Advances in water productivity have continued (although challenged by reduced rainfall; Hochman et al. 2017), largely through early sowing, which, in the southern Australian environment, enables crops to capture extra water conserved in the soil from summer rain (e.g. Kirkegaard et al. 2014) accompanied by greater root depth from a combination of warmer subsoils and the longer growing season. The opportunity to sow early was embraced by many desperate farmers during Australia’s Millennium drought (2001–10) when rainfall declined sharply during the usual sowing period in late autumn and early winter. The farmers experimented, successfully, with sowing their crops into dry soil. An important advantage of dry sowing is that haste is not an issue as it is with sowing after rain, when it can take 3 weeks or more to complete the sowing.

· · · · ·

- [Exercise requirements]
(a) Retype the passage on early sowing in southern Australia from "Advances in water" to "complete the sowing.".
(b) Name every season of the year mentioned in the passage on early sowing in southern Australia.

- [Data]

· · · · ·

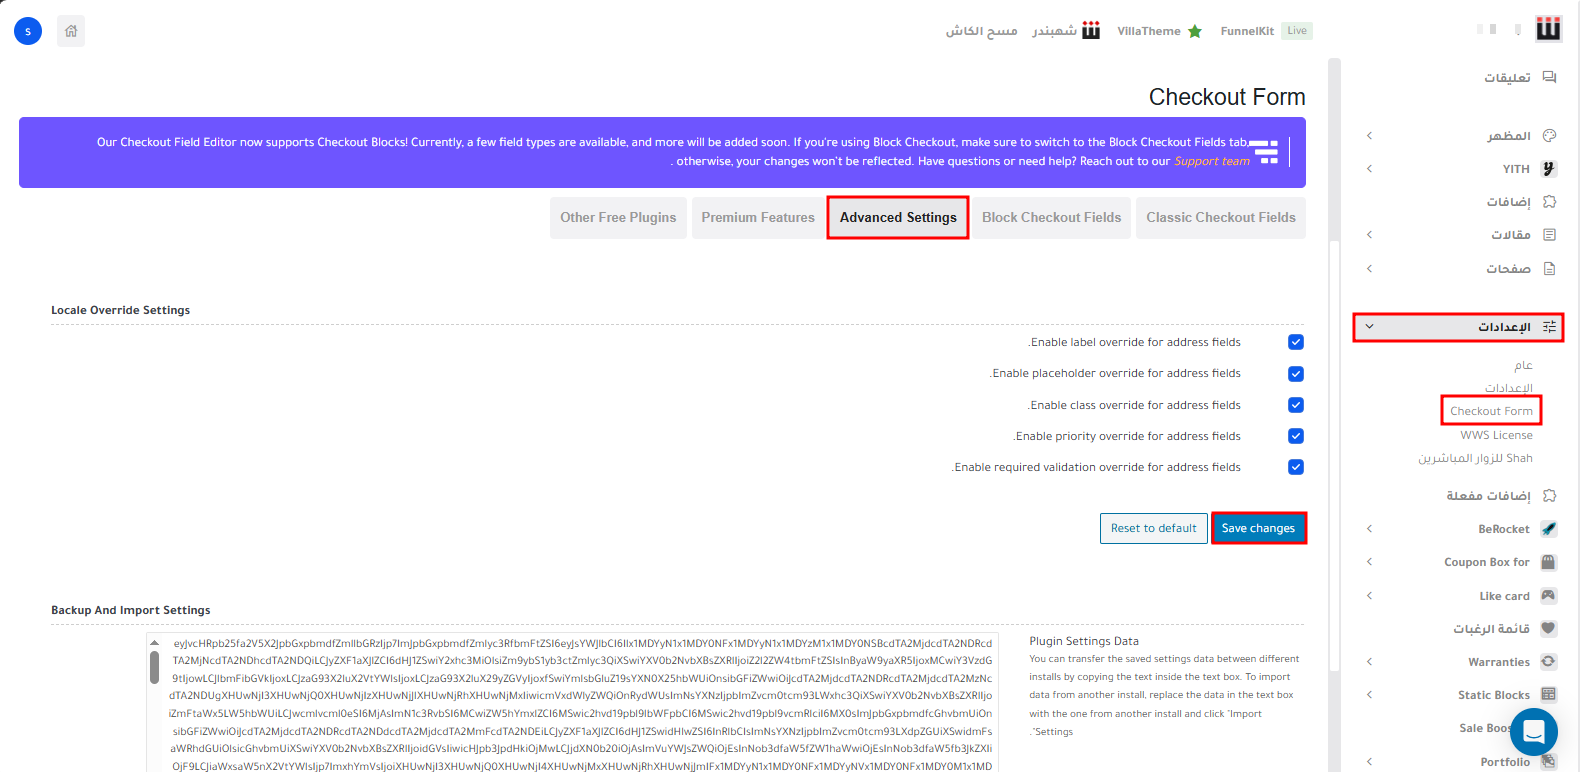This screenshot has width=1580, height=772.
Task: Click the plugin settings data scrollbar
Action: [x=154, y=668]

· · · · ·

- [Answer set]
(a)
Advances in water productivity have continued (although challenged by reduced rainfall; Hochman et al. 2017), largely through early sowing, which, in the southern Australian environment, enables crops to capture extra water conserved in the soil from summer rain (e.g. Kirkegaard et al. 2014) accompanied by greater root depth from a combination of warmer subsoils and the longer growing season. The opportunity to sow early was embraced by many desperate farmers during Australia’s Millennium drought (2001–10) when rainfall declined sharply during the usual sowing period in late autumn and early winter. The farmers experimented, successfully, with sowing their crops into dry soil. An important advantage of dry sowing is that haste is not an issue as it is with sowing after rain, when it can take 3 weeks or more to complete the sowing.

(b) Summer, autumn, winter